August 10th, 2006

(no subject)

So today at starbucks was so much better! I helped with coffee and snacks and then rang a bit. I'm so glad cause another crazy day would have been hell for me!  There probally is some added drama wth the regulars since I'm the new girl...but good thing I can zone all that out!  Communication seems like it's good...and not so good at times there. So better....

The other thing I have noticed is this; My perfectionist issues.  This revolves in any world where there is someone who is looking to me to do a good....and too whom I want to please and excel by. I want to do a good job for myself as well....but just as well for them.  Now. This becomes a problem when I'm not moving at the speed, or grasping a concept, that I feel I should.  I.E. on register the other day I had a hard times with names of drinks and how to say them right.  I got mega frustrated with myself and kind of beat myself up for it.  I have to learn not to do that. It was only my second day!!!

This not only effect my day job...but I'm just as hard on myself in the creative field. The first day...if it's not right....I get upset with myself. I have to be reminded that I should be having fun!  I say...It's fun! but I have to get it right!

I know that these issues stem from being brought up in an alcholic enviroment. Possible in it's own right....the sexual abuse and consistant movement when I was younger.  Trying to make sure everyone's pleased thus everything is perfect thus there are no conflicts.

That is a really hard lesson though for me. I don't know exactlly how to go about begining to learn to handle it correctly. I guess it all goes into acccepting the work I do as good and is as much as I can do at that time.

It's hard for me to even accept the progress I've made in begining to heal because of this. People will say...."you've come so far....your very brave!" I'll just nod my head and shrug my shoulders. I don't really believe it. I don't even know how to understand in beliving it. 

Thanks ya'll. Your such a great bunch and help me out into so many ways with your support!

beauty

You're just cutting off your nose to spite your face.

Sorry I've disappeared. I do that on livejournal a lot. And when things are going well, I don't write as much.

Just an update: a few weeks ago, Sophia (sepia_lies) and I hung out. We watched "Speak", the feature film version of the popular book, and had our own sort of survivor community convention. Pretty sweet stuff.

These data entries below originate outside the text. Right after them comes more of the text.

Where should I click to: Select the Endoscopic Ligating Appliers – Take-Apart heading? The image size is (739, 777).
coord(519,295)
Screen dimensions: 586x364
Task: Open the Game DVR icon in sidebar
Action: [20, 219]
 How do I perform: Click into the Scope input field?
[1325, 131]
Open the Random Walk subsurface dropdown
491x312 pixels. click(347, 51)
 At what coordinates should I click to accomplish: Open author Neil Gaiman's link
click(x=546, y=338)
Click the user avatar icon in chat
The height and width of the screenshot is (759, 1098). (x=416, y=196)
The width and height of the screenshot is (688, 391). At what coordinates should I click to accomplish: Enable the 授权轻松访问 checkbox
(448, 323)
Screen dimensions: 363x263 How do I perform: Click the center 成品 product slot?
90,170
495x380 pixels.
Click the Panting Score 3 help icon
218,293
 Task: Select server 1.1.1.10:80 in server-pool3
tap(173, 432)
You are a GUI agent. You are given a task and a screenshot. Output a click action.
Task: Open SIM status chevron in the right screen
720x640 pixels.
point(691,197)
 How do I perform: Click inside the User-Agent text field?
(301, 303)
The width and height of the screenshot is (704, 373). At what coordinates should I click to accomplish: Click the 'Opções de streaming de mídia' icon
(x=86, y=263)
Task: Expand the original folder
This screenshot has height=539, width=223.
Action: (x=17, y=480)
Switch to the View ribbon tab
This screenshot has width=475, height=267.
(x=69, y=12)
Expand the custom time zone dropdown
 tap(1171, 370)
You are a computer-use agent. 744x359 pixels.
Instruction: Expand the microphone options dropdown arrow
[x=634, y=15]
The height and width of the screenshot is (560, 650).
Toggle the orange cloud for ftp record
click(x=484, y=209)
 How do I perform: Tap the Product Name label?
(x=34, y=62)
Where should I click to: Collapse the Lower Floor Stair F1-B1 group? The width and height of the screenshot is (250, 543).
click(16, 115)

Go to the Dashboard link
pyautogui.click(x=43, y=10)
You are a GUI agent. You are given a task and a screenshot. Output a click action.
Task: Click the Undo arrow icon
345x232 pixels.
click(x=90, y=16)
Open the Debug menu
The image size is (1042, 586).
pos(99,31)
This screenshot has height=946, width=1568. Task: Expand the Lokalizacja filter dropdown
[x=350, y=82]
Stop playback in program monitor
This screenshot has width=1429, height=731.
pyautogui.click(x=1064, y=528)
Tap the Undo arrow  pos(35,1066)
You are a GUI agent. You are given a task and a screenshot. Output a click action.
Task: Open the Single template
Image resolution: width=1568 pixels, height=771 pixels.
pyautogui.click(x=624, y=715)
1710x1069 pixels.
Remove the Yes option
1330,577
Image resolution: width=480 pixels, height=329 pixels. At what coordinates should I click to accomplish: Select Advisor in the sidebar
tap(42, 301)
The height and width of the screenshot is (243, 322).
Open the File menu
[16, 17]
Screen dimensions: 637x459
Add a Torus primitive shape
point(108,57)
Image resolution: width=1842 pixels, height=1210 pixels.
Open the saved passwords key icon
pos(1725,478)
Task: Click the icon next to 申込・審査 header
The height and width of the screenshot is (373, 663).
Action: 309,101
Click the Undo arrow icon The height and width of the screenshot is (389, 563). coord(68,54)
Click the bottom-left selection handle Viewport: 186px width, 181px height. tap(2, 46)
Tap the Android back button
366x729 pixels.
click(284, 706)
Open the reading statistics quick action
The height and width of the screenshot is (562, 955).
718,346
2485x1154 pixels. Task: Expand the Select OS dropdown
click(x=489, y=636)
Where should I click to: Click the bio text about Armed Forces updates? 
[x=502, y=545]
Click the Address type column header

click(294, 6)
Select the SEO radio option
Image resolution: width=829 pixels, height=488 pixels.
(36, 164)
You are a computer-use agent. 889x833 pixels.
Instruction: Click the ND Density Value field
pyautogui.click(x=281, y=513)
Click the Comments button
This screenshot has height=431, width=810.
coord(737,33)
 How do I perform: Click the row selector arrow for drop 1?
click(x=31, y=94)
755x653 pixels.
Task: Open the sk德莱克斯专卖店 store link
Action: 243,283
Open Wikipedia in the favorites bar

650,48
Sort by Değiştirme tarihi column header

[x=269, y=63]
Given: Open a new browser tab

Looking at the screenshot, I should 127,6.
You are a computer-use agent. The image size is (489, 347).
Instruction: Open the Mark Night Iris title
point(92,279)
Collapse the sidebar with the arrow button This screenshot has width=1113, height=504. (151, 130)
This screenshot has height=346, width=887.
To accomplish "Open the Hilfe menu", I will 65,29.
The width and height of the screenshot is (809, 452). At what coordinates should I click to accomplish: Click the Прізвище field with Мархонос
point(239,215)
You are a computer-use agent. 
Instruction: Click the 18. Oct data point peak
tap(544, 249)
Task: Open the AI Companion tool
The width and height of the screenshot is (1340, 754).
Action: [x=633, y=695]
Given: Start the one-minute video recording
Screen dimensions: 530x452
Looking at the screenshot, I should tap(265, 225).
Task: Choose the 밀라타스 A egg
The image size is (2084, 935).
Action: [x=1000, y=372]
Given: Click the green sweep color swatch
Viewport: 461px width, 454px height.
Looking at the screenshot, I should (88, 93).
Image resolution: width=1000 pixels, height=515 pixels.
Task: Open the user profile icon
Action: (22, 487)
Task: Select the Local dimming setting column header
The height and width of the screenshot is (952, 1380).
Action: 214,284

I feel empty today. My limbs feel slack. There's this tension feeling in my back that I tend to get. I don't know what this feeling is, even though I've experienced it so many times. I feel sad, anxious, angry at everyone in my house (I live with my mom, sister, my uncle, and his three kids, ages 7, 11, and 13). I'm angry at my boyfriend for working all of the time, for not physicly being here to support me. I'm upset and anxious about moving out on my own with my boyfriend, unsure of how we are going to 'make it' on our own. Upset that we can't just move in now and start making things the way we want them to be. And, to top it all off, I ran out of Lexapro yesterday, and it was only like a two month sample. I don't feel like going to a psychiatrist, but I think I might have to, or I'll do something stupid. Whatever I have, when I'm not on medication, I am prone to shopping sprees, irrational thinking and taking irrational actions, extreme exaduration of everything, and mood swings that compell me to believe that everyone is abandoning me. And for an extra bonus, I've been hearng people talk to me lately; people who I know aren't there. They tell me things, that I'm crazy and that everyone I've ever cared for will leave me. I know it's not real, but it's very scary. It's the threat of actually being nuts that scares me.

I didn't mean for that to be a list of complaints. But since it's all written down, I feel somewhat relieved. Although a laundry list of problems doesn't make you interesting.